Genikor et la vie

Je viens de terminer un premier roman, Ad noctum, écrit par Ludovic Lamarque et Pierre Portrait. J'ai mis beaucoup temps à le lire et je ne l'aurais sans doute pas terminé sans le devoir de le rendre à la médiathèque des Ulis et les encouragements issus du club SFFF... La fin me donnerait la cohérence entre les chapitres déjà lus et il y est question de la vie...

Le livre commence comme un résultat d'élection où le Front National frôle les 20% :
Faits comme des rats. Dans cette putain de rizière, avec de la flotte croupie jusqu'au genoux. Et aucun gradé pour y voir clair dans ce foutu merdier.
Que l'on n'apprécie ou pas ce langage, la force du récit nous incite à lire la suite, exactement comme lorsque l'on écoute un débat avec Marine Le Pen. Que l'on déteste ou non, c'est plus intéressant qu'un non débat avec un gentil journaliste qui pose des gentilles questions à un gentil candidat.

Il y en a pour tous les goûts. Au fil des nouvelles qui composent ce roman, on trouve de la guerre, de l'aventure, de l'amour. A cela on ajoute des ingrédients science-fictifs comme des clones et autres entités vivantes indéfinies entre l'homme et l'animal et l'on a le bébé. Quelquefois épicées, quelquefois sucrées, les nouvelles sont inégales. Certaines sont à louer pour leur poésie comme "Le cri de la chair", d'autre pour leur humour, comme "Sexus Machina" ou pour l'originalité des inventions comme "Mes aïeuls".

Le gros problème, c'est que Genikor, la multinationale qui a pour slogan "chaque jour nous donnons la vie", existe déjà... Le roman se termine sur un désir d'enfant, issus d'une grossesse qui ne se fasse pas dans un utérus artificiel. Ca rappelle terriblement ACTA et les efforts pour breveter le vivant, pour interdire aux agriculteurs de replanter leurs semences d'une année sur l'autre.

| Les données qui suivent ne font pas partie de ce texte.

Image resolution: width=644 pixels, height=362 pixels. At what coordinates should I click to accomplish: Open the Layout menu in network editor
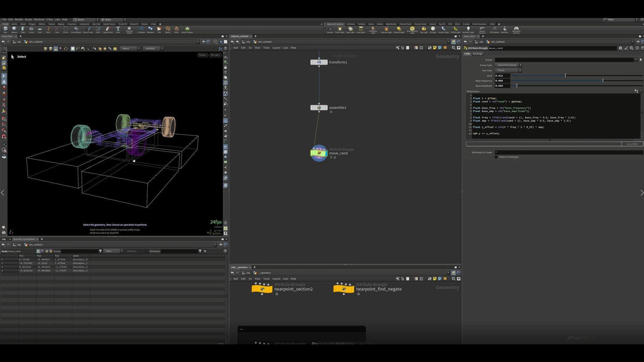point(276,48)
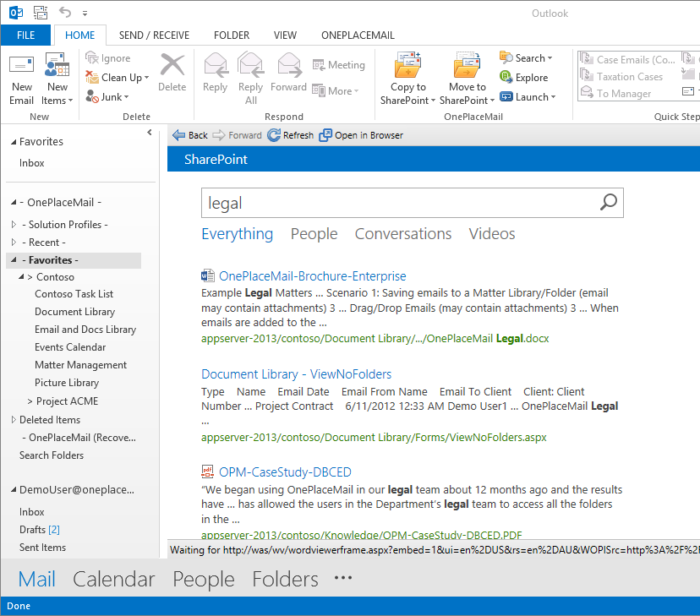The width and height of the screenshot is (700, 616).
Task: Click the undo arrow in title bar
Action: point(65,13)
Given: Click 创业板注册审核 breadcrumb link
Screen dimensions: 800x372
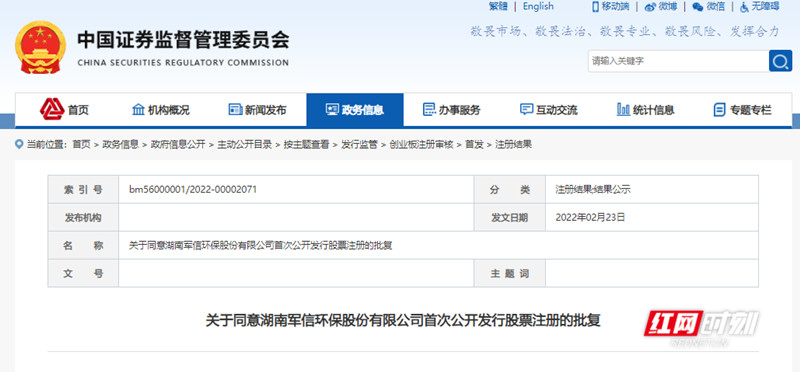Looking at the screenshot, I should (421, 144).
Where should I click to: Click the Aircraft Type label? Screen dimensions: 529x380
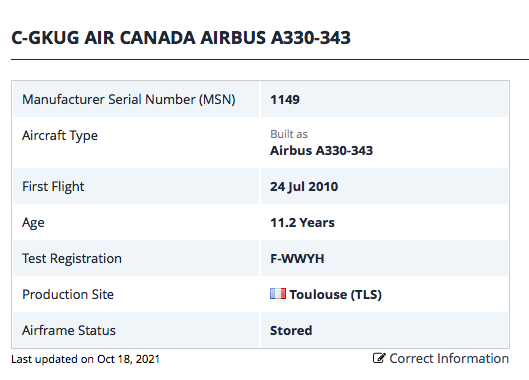[60, 136]
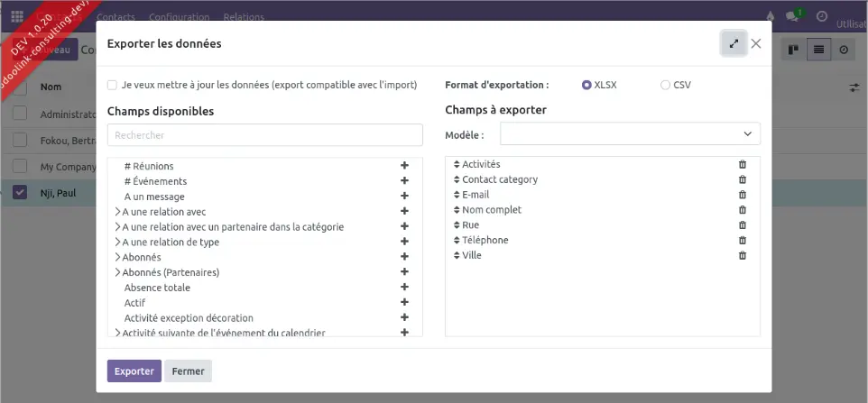Delete the E-mail field from export list
The height and width of the screenshot is (403, 868).
[x=743, y=195]
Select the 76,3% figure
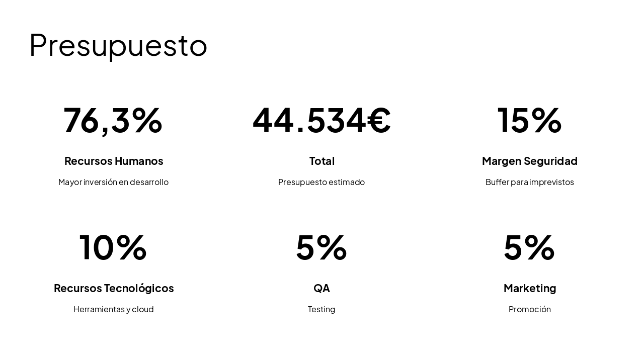 113,120
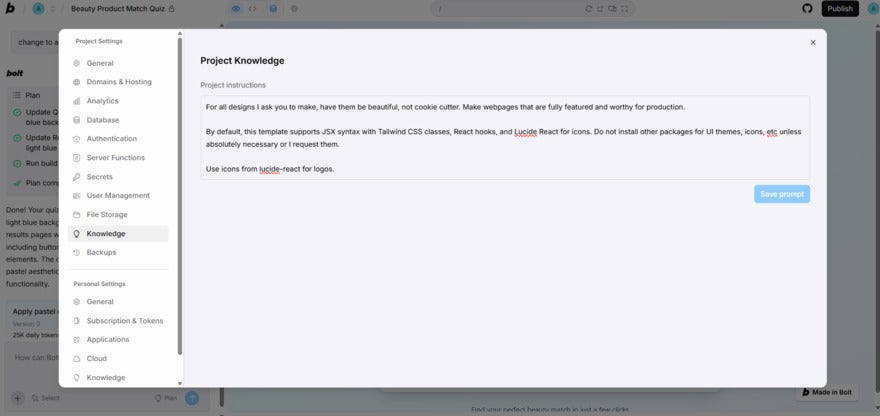This screenshot has width=880, height=416.
Task: Click the Database icon in sidebar
Action: pos(77,120)
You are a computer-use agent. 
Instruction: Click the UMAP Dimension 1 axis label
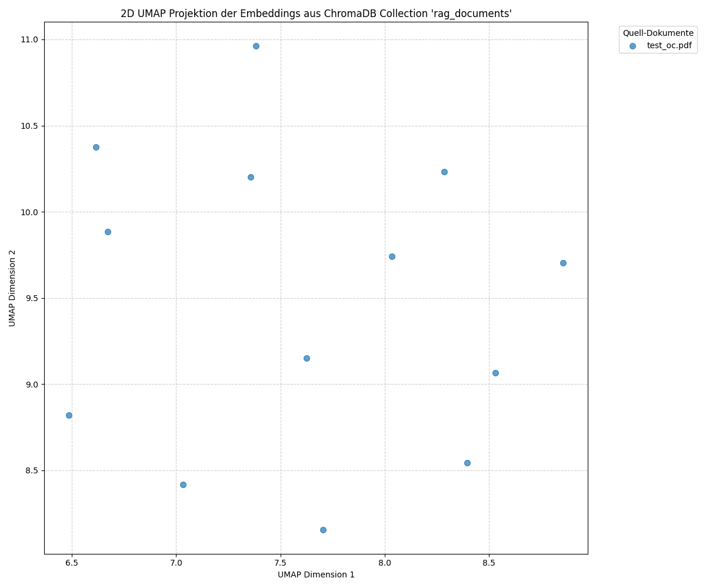coord(316,574)
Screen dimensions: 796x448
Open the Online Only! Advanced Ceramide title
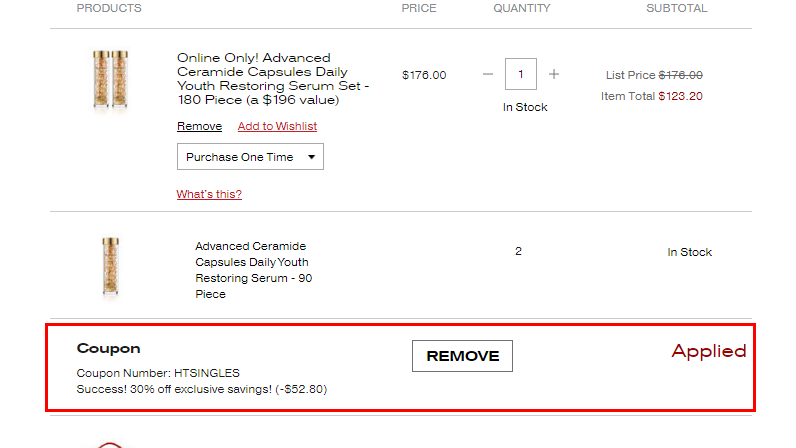point(273,79)
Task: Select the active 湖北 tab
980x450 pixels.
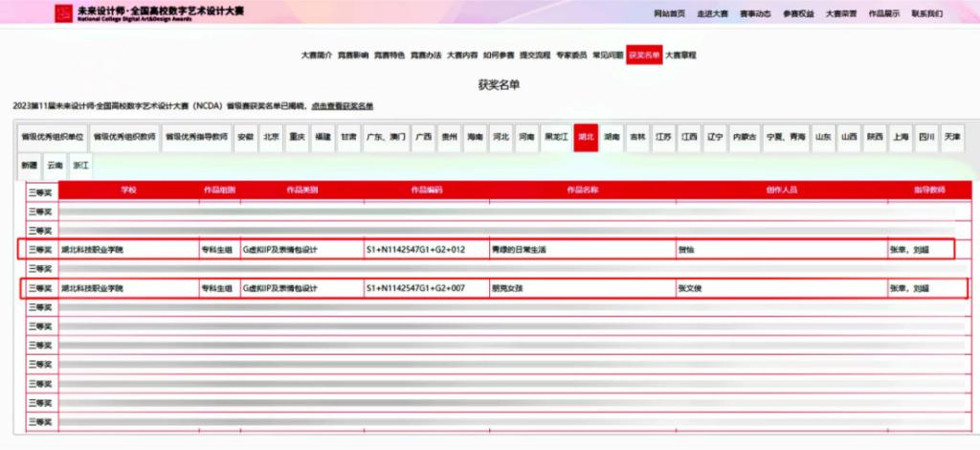Action: 586,137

A mon goût, ce livre manque terriblement de message et aussi de science-fiction... On a déjà bien pire que Genikor, et quelque soir le futur président, ça ne changera rien.


Je n'ai pas vraiment apprécié Ad Nuctum, mais je ne regrette pas de l'avoir lu. C'est sans doute le genre de livre qui aurait pu trainer longtemps sur ma table de nuit sans être achevé, comme un puzzle trop facile ou avec trop de pièces.